I don't know how well just adjusting the microcode on the CPU to limit the voltage will fix the problem. It likely will also take significant collaboration with motherboard manufacturers to limit the voltage to say 1.5v or 1.4v. Collaboration could include changing bios options for every motherboard or giving guidance for every motherboard.
From:
https://skatterbencher.com/2021/11/04/alder-lake-overclocking-whats-new/
"
Intel Alder Lake Voltage
While Alder Lake clocking resembles Tiger Lake more than Rocket Lake, in the voltage department things are not quite that similar.
Compared to Tiger Lake, Alder Lake transitions away from using FIVR for the Cores, Ring, and integrated graphics. Instead, power gates are used. However, unlike Rocket Lake some parts of the Alder Lake CPU are powered using a FIVR."
So that leaves the motherboard largely in control of what it delivers in response to the CPU's requests. LLC settings, motherboard "enhancements" with some as default, and on Asus: SVID adjustments can all change the peak voltages by over 100mv without adjusting core clocks or voltages.
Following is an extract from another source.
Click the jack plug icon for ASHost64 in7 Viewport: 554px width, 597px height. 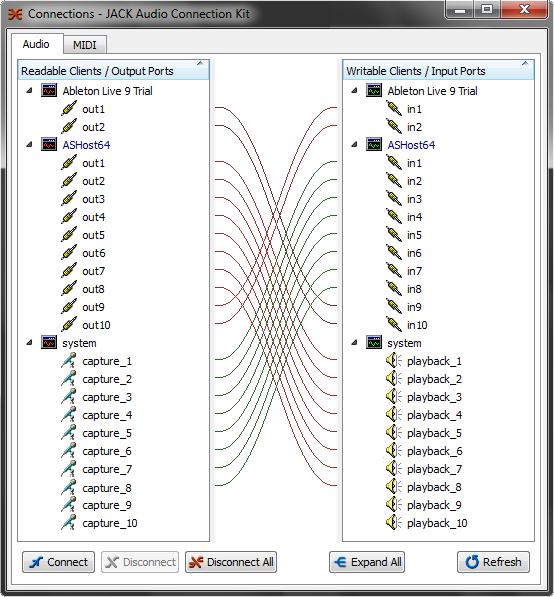point(394,271)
If anyone has messed with any of these their system may become unstable with a new microcode changing what volts are requested.
For example the low default LLC settings used as a cheap undervolt by most motherboard manufacturers (Buildzoid's explanation) are partly responsible for low thread voltage spikes as volts across the board have to be raised to ensure stability under heavily drooped all core loads, but the volts don't droop under high volt, high clock single core loads. If you lower the 1.5v spikes per the motherboard default settings by lowering everything then the all core loads may become unstable due to vdroop.
Different VRM configurations inherently have different levels of droop which even makes different models from the same vendor different. Motherboard manufacturers also have different features, different dials and different tunings. In motherboard comparisons one usually just sees performance comparisons, sometimes power consumption comparisons, but I've yet to see a CPU maximum voltage spike or voltage behavior comparison. There is likely significant variances.
Seeing as how settings like this vary per motherboard it is a complicated task. Will the microcode update come with a disclaimer to re evaluate any changes from stock anyone may have done?
That is what is likely taking the extra time.
I personally do not have stability issues, have a preference for lower volts most of the time, and value the freedom to control my hardware as I see fit. I used to make my own custom bios settings for my Nvidia GPUs and the risk was worth the reward to me. Right now my bios freedoms for my 13900kf so far exceed what Maxwell or Kepler Bios Tweaker could achieve it isn't even funny. Clearly this isn't working for some people and motherboard manufacturers aren't helping matters, but I like not having some governor capping voltage or power at some red line of chip safety or longevity.
For others, many motherboard bioses have an upper volt cap that you can set while you are waiting for this microcode update. 1.4v should be safe for occasional low core uses and 1.3v should be safe for continuous all core, if you can cool that much (probably could be higher, but I'm being conservative here). You might have to undervolt, lower you vdroop with LLC, and possibly cap single core to 6 for stability with these.